Una bala entró por la puerta con un silbido y se incrustó en la pared haciendo saltar esquirlas de piedra que rebotaron sobre nosotras. Mi sobrina chilló.

– ¡Cállate! -le ordené pegando la boca a su oreja para que nadie más me oyera-. ¿Es que quieres que sepan que estamos aquí y que vengan a por nosotras?

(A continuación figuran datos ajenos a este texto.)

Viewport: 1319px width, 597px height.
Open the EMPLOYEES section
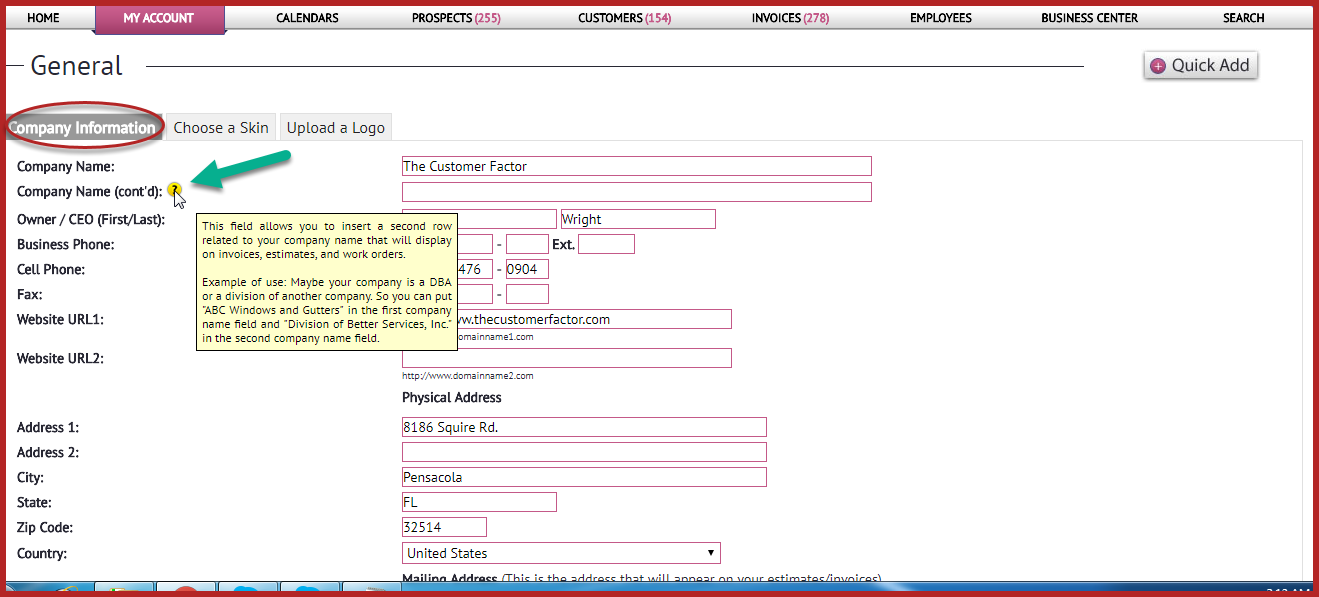tap(940, 17)
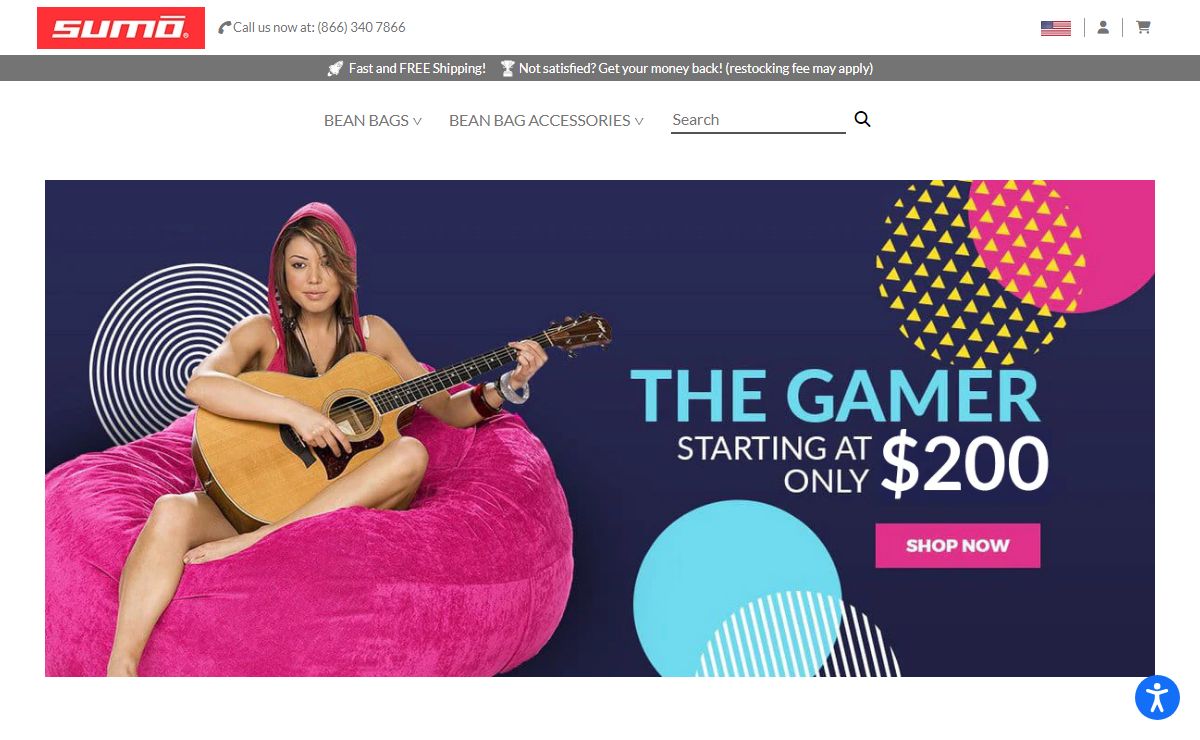Focus the Search input field
This screenshot has width=1200, height=740.
[758, 120]
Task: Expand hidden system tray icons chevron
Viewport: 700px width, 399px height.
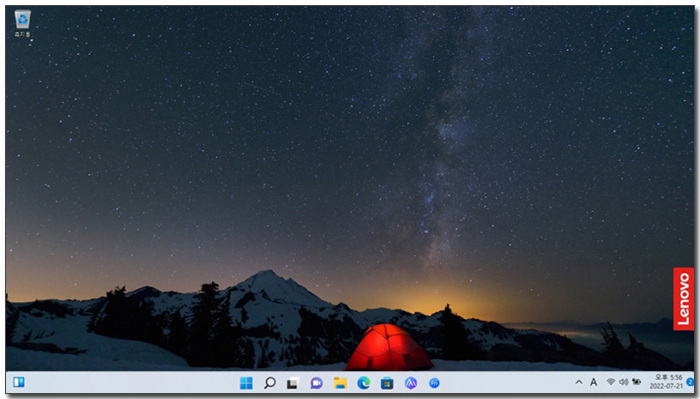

Sacudió la cabeza, negando enérgicamente, y me cogió de la mano para llevarme hasta una esquina de la habitación. Por el camino, pasamos sobre los cuerpos muertos de los dos asesinos que nos habían atacado. Sorprendida, la escuché remover las mantas y las esteras de bambú de los k'angs y dirigirse a continuación hacia mí con no sé qué extraña intención. Muy mareada todavía noté que me envolvía en una de las mantas y que me enrollaba con una de las esteras hasta dejarme convertida en un rulo que apoyó desconsideradamente contra la pared. Había que admitir que era una buena idea, la mejor de las posibles.

– ¿Y tú? -pregunté desde el interior de mi agobiante refugio.

– Yo también me estoy escondiendo -respondió.

Ya no volvimos a hablar hasta que, mucho tiempo después, la lucha en el patio terminó. Yo había pasado un rato malísimo y no sólo por el miedo. No sé cómo me había golpeado el desgraciado sicario pero el dolor de cabeza y la sensación de angustia, de mareo y, la peor de todas, la de ir a perder el conocimiento en cualquier momento, convirtieron aquel tiempo dentro del rollo de estera en una auténtica heroicidad por mi parte: debía esforzarme mucho por mantenerme despierta y en pie, y eso que tenía la espalda apoyada contra la pared. Cuando ya creía que no podría aguantar ni un segundo más me pareció escuchar la voz de Biao.

¡Tai-tai! ¡ Joven Ama! -sonaba muy lejos, como si nos llamara desde el otro mundo, aunque lo más probable era que quien estuviera ya cerca del otro mundo fuera yo-. ¡Joven Ama! ¡Tai-tai!

– ¡Biao! -oí decir a mi sobrina. Yo intenté hablar, pero sólo recuerdo que vomité de nuevo dentro de mi estrecho escondite y nada más.